Farzad Mostashari, policy panel takes critical look at CommonWell

'The question to ask is, will it work, will it help move us forward?'
By Diana Manos
12:00 AM

At a meeting of the Health IT Policy Committee on April 3, National Coordinator for Health Information Technology Farzad Mostashari, MD, and other committee members took a hard look at the CommonWell Health Alliance, a new vendor-led coalition to promote interoperability.
McKesson, Cerner, Allscripts, Greenway and athenahealth, along with RelayHealth, McKesson's connectivity business, announced the alliance at the 2013 HIMSS Annual Conference & Exhibition in New Orleans. Leaders of the nonprofit group say its aim is to make the exchange of data easier, but Mostashari and some members of the Health IT Policy Committee questioned whether the alliance might make things worse.
The debate over the new organization followed an extensive report delivered at the meeting, in which some members of the committee said they were confused over what CommonWell has to offer. Did the alliance intend to replace HIEs? How would data exchange work? What are the goals?
Software entrepreneur Paul Egerman, co-chair of the policy panel and one of two members to deliver the report, said the CommonWell alliance is "a nationwide endeavor; an example for the nation." Egerman, who based his report on briefings with alliance members, said the group aims to "solve" the nationwide data exchange problem.
Charles Kennedy, CEO, Accountable Care Solutions for Aetna and co-presenter of the report, said although the group defends its altruistic purposes, he has his doubts, and wonders why competitors would want to cooperate. He conceded, however, that his sense from the group's founders was that they want to level the playing field for all vendors.

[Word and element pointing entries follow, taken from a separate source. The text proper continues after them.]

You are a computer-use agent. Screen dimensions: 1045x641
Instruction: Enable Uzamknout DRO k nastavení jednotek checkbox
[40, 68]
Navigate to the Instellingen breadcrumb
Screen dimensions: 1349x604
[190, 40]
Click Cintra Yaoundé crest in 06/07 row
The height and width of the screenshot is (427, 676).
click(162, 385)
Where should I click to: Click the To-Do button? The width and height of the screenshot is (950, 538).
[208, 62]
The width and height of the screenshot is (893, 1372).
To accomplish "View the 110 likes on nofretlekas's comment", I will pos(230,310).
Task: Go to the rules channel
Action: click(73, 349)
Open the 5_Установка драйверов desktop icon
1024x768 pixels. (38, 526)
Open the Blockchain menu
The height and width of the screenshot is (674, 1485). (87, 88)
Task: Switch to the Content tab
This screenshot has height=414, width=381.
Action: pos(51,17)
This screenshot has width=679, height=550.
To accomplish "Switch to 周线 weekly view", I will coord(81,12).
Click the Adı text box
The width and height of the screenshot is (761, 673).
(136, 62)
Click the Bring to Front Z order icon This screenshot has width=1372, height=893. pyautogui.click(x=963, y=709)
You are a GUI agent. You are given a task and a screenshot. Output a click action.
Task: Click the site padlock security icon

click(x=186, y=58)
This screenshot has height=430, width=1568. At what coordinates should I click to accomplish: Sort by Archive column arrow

Panel member Judy Faulkner, founder and CEO of Epic Systems, said she felt excluded from the organization at the HIMSS Conference, where it was announced. "We were scolded for not being part of this group, and yet we weren’t invited," she told fellow panel members.
For his part, McKesson CEO John Hammergren told Healthcare IT News in March he was "hopeful" that Epic "will see it the same way we see it" and sign on with CommonWell.
He added that "the only reason they weren't at the table," at the alliance's initial announcement "is that we needed speed to get the deal done, and I don't think anyone [at McKesson and Cerner] had as close a working relationship, perhaps, with Epic as we do with this group," referring to Allscripts, Greenway and athenahealth.
Hammergren said he planned to spend the coming months "engaged in trying to recruit more companies into the alliance," in hopes that "every day we'll have a more ubiquitous group of people saying, "This makes sense for us, and we want to participate."
On the surface, Faulkner said, CommonWell appears to be a business. "We do know it’s expensive to participate," she added. Faulkner also questioned whether the group would favor the founding companies and whether it planned to sell de-identified data.
Speaking at the press conference announcing CommonWell's launch, Cerner CEO Neal Patterson said, "It's time for vendors, even as they continue to compete in the marketplace, to break down their data silos." He added that progress on the data liquidity front would have to come from the private sector: "Our government is not going to deal with this problem.
Egerman said he'd heard some concerns expressed that vendors may be using the organization to "go nationwide." And there are questions over whether the vendors will require users to go through the CommonWell Health Alliance, rather than through a regional health information exchange, he said. “I can’t project what a vendor will do," Egerman said.
Mostashari said the key question is whether the service is severable, or if it’s an exclusive network. If it’s an optional service that rides on top of a regional exchange, it could be useful, he said.
"The question to ask is, will it work. Will it help move us forward?" Mostashari said. "Many efforts have tried to be 'the' network,” he added, but it can’t come at the price of inhibiting other good activities.